» **Text section**
This month, the National Disaster Management Authority (NDMA), Pakistan has issued repeated alerts for both heatwaves and glacial lake outburst flood (GLOF) risks. The country may experience a more intense summer this year, with temperatures in some areas likely to reach 50 ℃ during May and June, while in the north, rising heat combined with western disturbances is again raising the risk of sudden flooding from rapidly expanding glacial lakes.

Marking 75 years of ties, the China-Pakistan friendship is finding its latest and perhaps most urgent expression in meteorological cooperation. It is a real-time demonstration of how two long-standing partners can build shared resilience against a global climate threat.

A Country Where Climate Disasters Are Becoming the New Normal

For a country with over 7,000 glaciers and 3,000 glacial lakes, heat and flooding are not independent events; they are closely linked parts of the same cascading system. Warming accelerates glacier melt and meltwater expands unstable lakes, hence intense rainfall can trigger sudden outbursts that rush downstream into valleys, villages, and infrastructure corridors.

“Pakistan is a country that has hyper-diverse climatic variation, which leads to hyper-diverse climatic threats,” says Dr. Sayyed Muhammad Tayyab Shah, Executive Director Technical at the National Disaster Management Authority, Pakistan. From the northern mountains to the southern delta, Pakistan is simultaneously facing glacial lake outburst floods, landslides, urban flooding, heatwaves, forest fires, storm surges, and sea water intrusion, etc. “Their frequency, quantum, scale are increasing with every passing year,” he notes.

In Islamabad, Dr. Muhammad Afzaal Karori, Director General of the Pakistan Meteorological Department (PMD), focuses on the human cost of a changing climate, specifically the displacement already underway. He points to Pakistan’s most vulnerable regions in Gilgit-Baltistan and upper Khyber Pakhtunkhwa, where steep valleys and glacier-fed rivers leave little margin for error, and the displacement of entire villages creates a cascading crisis for the nation.

During the 2025 flood season, the PMD issued 15 to 16 weather alerts based on a cloud-based early warning system. Dr. Karori says no casualties were reported in the specific valleys where these instruments and forecasting systems were installed.

MAZU Tailored Application in Pakistan

The system behind those warnings is a cloud-based platform with a whole-package solution known as MAZU (Multi-hazard, Alert, Zero-gap, Universal Coverage) - China’s solution responding to the United Nation’s Early Warning for All initiative. Engineered to support nations anticipate extreme weather with greater precision, MAZU integrates satellite monitoring, observational networks, and AI modeling to provide comprehensive multi-hazard forecasts, from which impact-based warnings could be delievered in a timely and reaching manner. To better contribute to global disaster preparedness, China has co-developed customized versions of the system with those climate-vulnerable countries including Pakistan.

The customized version for Pakistan concentrates on its most pressing weather-related threats, including heatwaves, heavy rainfall, floods, and agricultural meteorological hazards. On the Chinese side, the challenges went beyond simply technologies.

Model localization presented the first major challenge. “Some algorithms were not fully applicable to local conditions, so we rebuilt and retrained them specifically for Pakistan,” says Dr. Yang Shunan, Deputy Director of the Global Meteorological Division at the National Meteorological Centre of China Meteorological Administration (CMA).

The second involved data integration. Pakistan’s observational datasets differed widely in format and consistency, which required assimilation before they could be incorporated into a unified forecasting system.

» **Exercise details**
Reproduce the article on Pakistan's climate hazards from "During the 2025" to "systems were installed.", changing "weather alerts" to "storm warnings". The lines below come from a separate source.

» **Items**
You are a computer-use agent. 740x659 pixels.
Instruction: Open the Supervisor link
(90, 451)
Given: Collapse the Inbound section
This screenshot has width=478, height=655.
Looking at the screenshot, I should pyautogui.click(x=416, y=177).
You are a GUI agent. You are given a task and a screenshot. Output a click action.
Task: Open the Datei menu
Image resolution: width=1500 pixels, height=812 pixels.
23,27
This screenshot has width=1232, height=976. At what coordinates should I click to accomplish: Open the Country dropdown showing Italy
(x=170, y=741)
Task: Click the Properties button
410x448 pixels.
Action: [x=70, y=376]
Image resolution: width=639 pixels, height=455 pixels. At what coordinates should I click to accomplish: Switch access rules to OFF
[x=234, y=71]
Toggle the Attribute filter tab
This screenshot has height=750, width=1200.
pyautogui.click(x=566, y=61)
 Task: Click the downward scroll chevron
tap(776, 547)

» **Task answer**
During the 2025 flood season, the PMD issued 15 to 16 storm warnings based on a cloud-based early warning system. Dr. Karori says no casualties were reported in the specific valleys where these instruments and forecasting systems were installed.